The KDE Plasma desktop environment has long had an issue with the proprietary nVidia drivers. The KDE team had a policy of not working around other people’s bugs, and according to them, the issues in question were in the nVidia drivers themselves, not any KDE code.
The bug would manifest when the user would use standby (sleep) mode. Upon resuming, the nameplates for the desktop icons would be distorted… they could be missing completely, all white, or most commonly, an apparently random mix of colored pixels. The workaround was to restart the Plasma shell, which would fix the problem until the next sleep cycle. I found a reference that shows an easy way to create a service to auto-restart the Plasma shell on resume from sleep, which would fix the issue, but the continued existence of the bug (whomever’s fault it was!) was a thorn in the side of many a nVidia user on a KDE system.
When Plasma 5.16 was announced, KDE’s patch notes indicated that this bug had been fixed in this version… but only when Qt 5.13 was installed.

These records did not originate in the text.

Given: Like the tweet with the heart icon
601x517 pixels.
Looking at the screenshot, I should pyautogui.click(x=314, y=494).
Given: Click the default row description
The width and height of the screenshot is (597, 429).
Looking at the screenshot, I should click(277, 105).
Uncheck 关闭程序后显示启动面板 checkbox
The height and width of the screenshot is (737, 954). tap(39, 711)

The first release of 5.16 shipped with Qt 5.12.x, and as of the final release of Plasma 5.16, which is the now current 5.16.5, the Qt version shipped by KDE Neon (the Ubuntu-based Linux distro developed by KDE) was still 5.12.x.

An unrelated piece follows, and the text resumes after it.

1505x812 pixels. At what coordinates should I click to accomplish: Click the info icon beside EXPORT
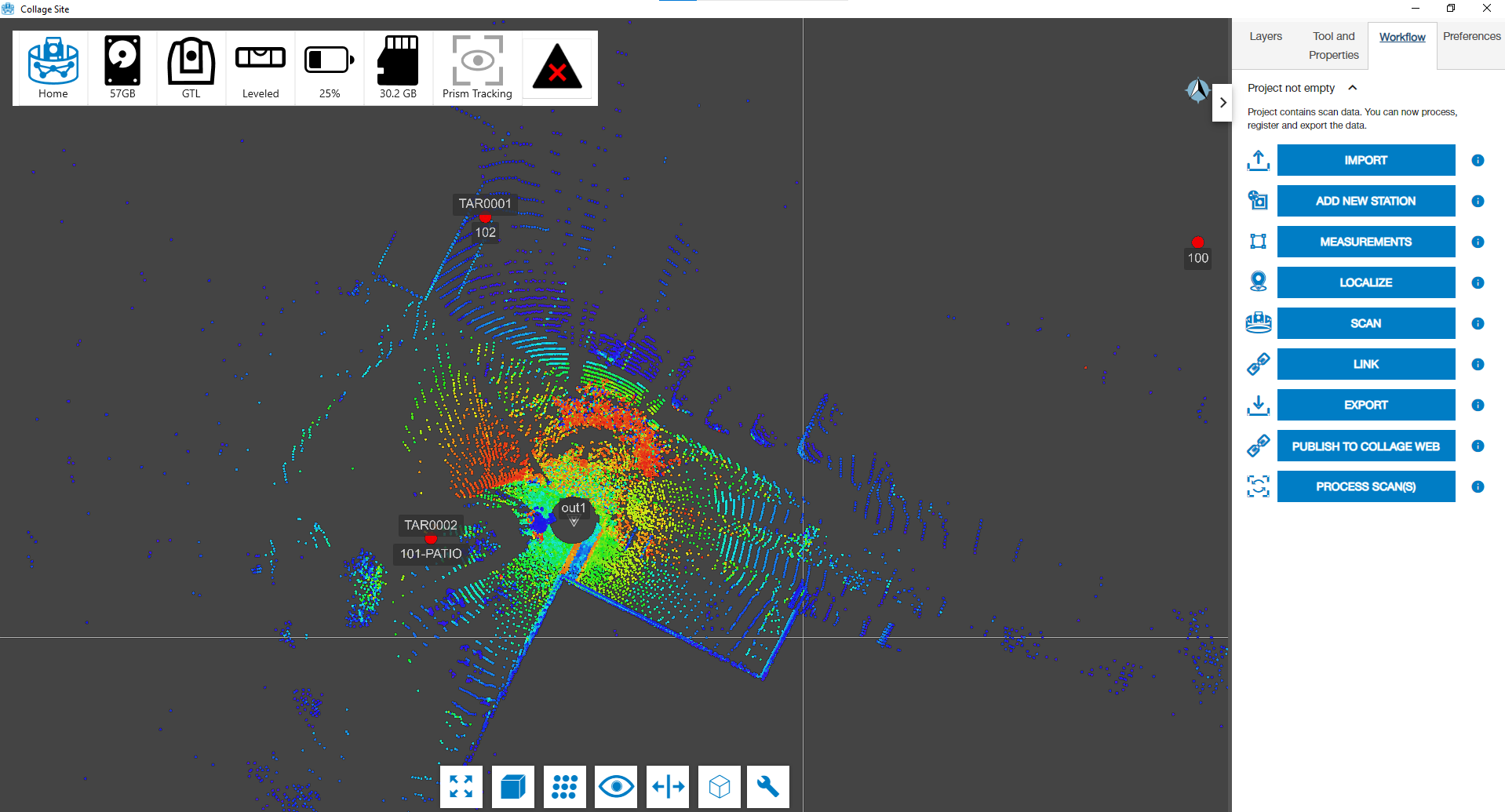tap(1478, 405)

While KDE usually gets new releases of Qt out pretty quick, in this case, there was a pretty long gap between the release of Qt 5.13 and its debut in Neon. KDE has said that some nasty bugs in Qt 5.13 made them decide to wait for 5.13.1… which is now available.
I use the “User” edition of Neon normally. KDE has three main versions of Neon… User, Developer stable, and Developer unstable, with User being the most stable and Developer unstable having the bleeding-edge stuff. I decided to have a look at what was offered in Developer stable by substituting its repository for the User one, and Qt 5.13.1 was finally there! I made a quick Timeshift snapshot of my G3’s setup, then proceeded to let it update the system to Developer stable status.

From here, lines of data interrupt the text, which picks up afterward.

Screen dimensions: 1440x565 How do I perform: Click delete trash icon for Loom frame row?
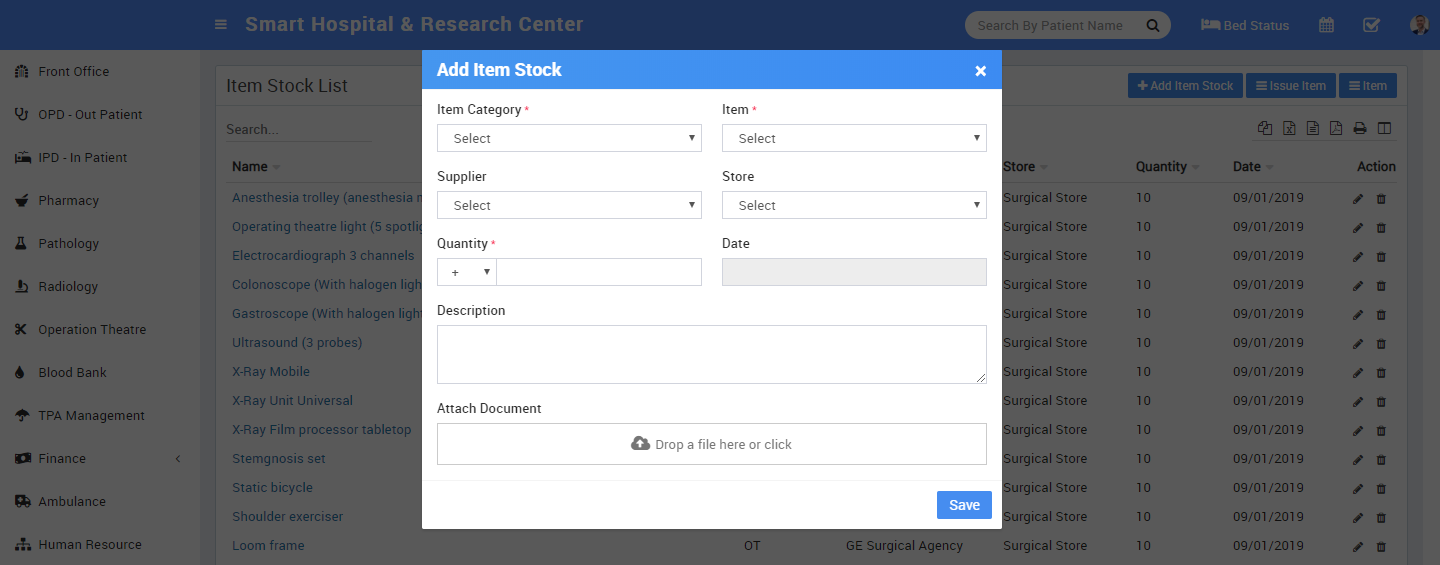(1381, 546)
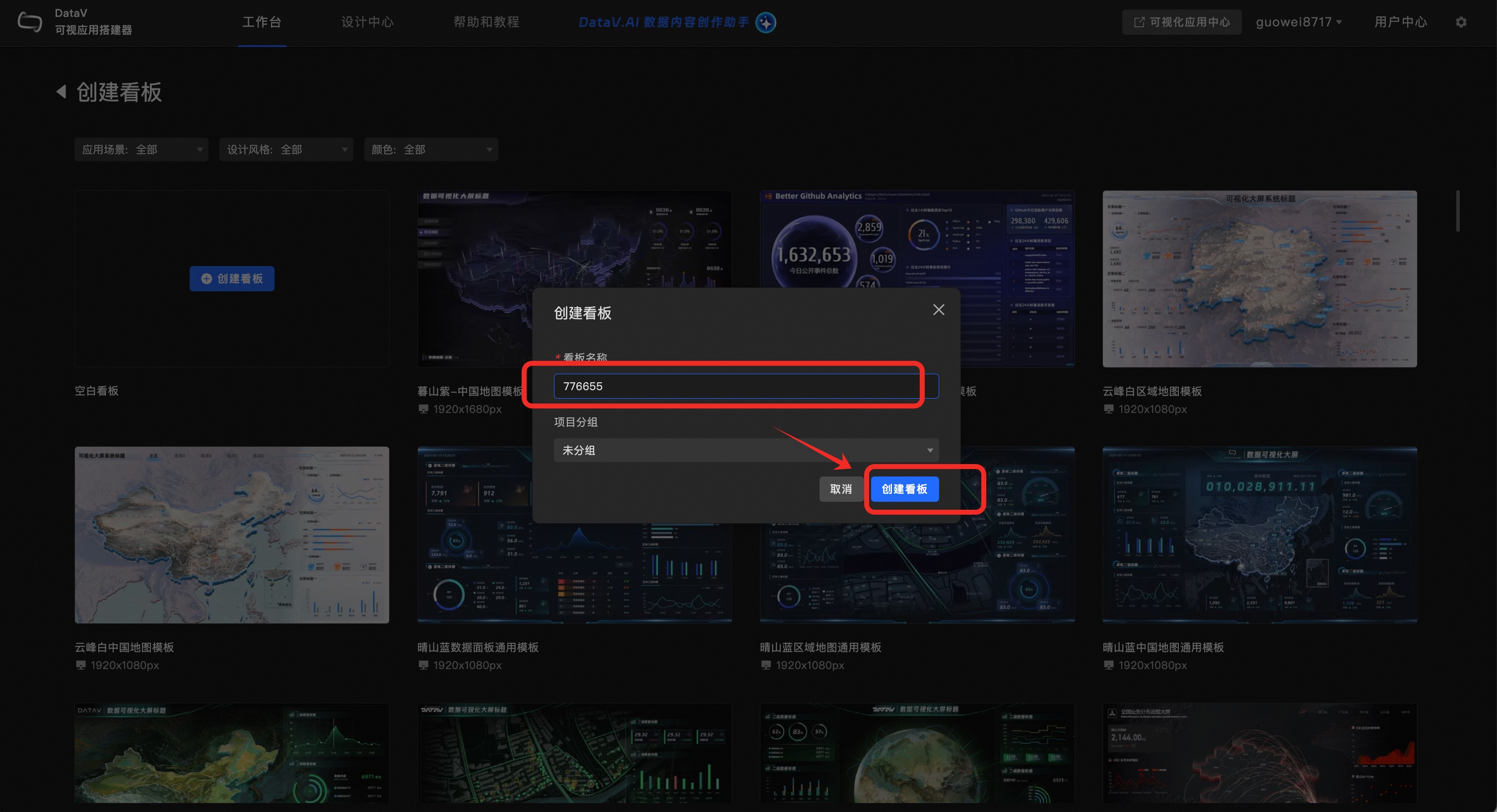Expand the 应用场景 filter dropdown
1497x812 pixels.
point(141,149)
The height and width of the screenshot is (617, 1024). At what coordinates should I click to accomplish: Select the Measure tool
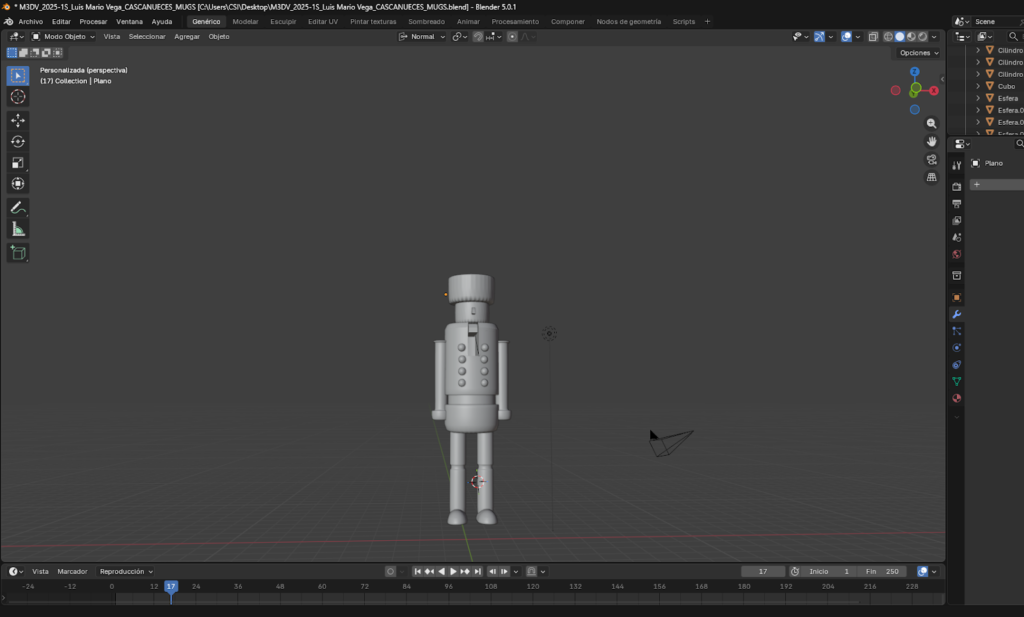pyautogui.click(x=18, y=229)
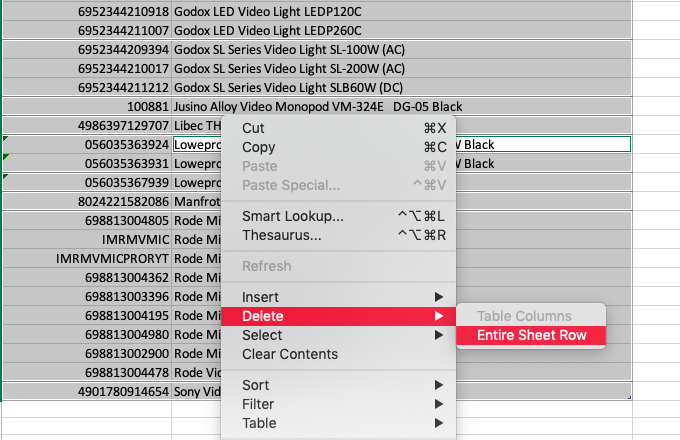Screen dimensions: 680x440
Task: Click green error triangle on cell 056035367939
Action: [6, 177]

Well, it works. I disabled the service to restart the Plasma shell, then put the G3 into standby, then resumed it. The bug with nVidia is indeed gone, and it’s flawless now. The new 5.16.90 version of Plasma (the beta for what will be 5.17) is noticeably quicker starting up, and everything is working fine with it.
The next Plasma release is scheduled to come to Neon user edition in mid-October, and I would guess Qt 5.13.1 will come with it. For non-Neon distros that use KDE, Qt 5.13.1 and Plasma 5.16 or later are certainly in the pipeline, if they haven’t already arrived.
One thing that does not work now is QtCurve, the widget theme engine I’ve been using. I’ve seen messages several years old expressing surprise that anyone was still using the moribund QtCurve, and here it is a couple of years down the pike… but it still worked nicely for me, until now. I don’t know if QtCurve has any active developers or not, so time will tell if this gets fixed. A few years ago, Qtcurve was considered abandoned, like Classic Shell in the Windows world. Whether anyone has taken over since those years ago, I do not know.
I’m using the default Breeze widget theme/engine now. It’s not my favorite in terms of look… it’s too flat for my taste, but Breeze is available in GTK also, and starting with this release of Plasma, will automatically use the colors from the KDE color scheme, for a more seamless integration of GTK programs into the KDE world in terms of their appearance. Many programs in the Linux world are GTK programs, so it would be nice for them to look like they belong here. The new GTK implementation of Breeze will also apply the same window decorations to GTK CSD (client side decorated) applications, so they will look more native than ever before.
In the Windows 10 world, a similar situation exists with Windows “desktop applications” that use the traditional theming and common controls that Windows has long used, and the UWP bits like Settings. Even though UWP has been pronounced dead by the tech press, much of Windows 10 is still using its design language, resulting in an OS that is half and half, or a “zebra” OS, as Microsoft itself calls it internally.
In KDE, these two halves are being more closely integrated than ever before. For the most part, the zebra is gone. Some fine tuning remains to be done, but it’s looking very good so far.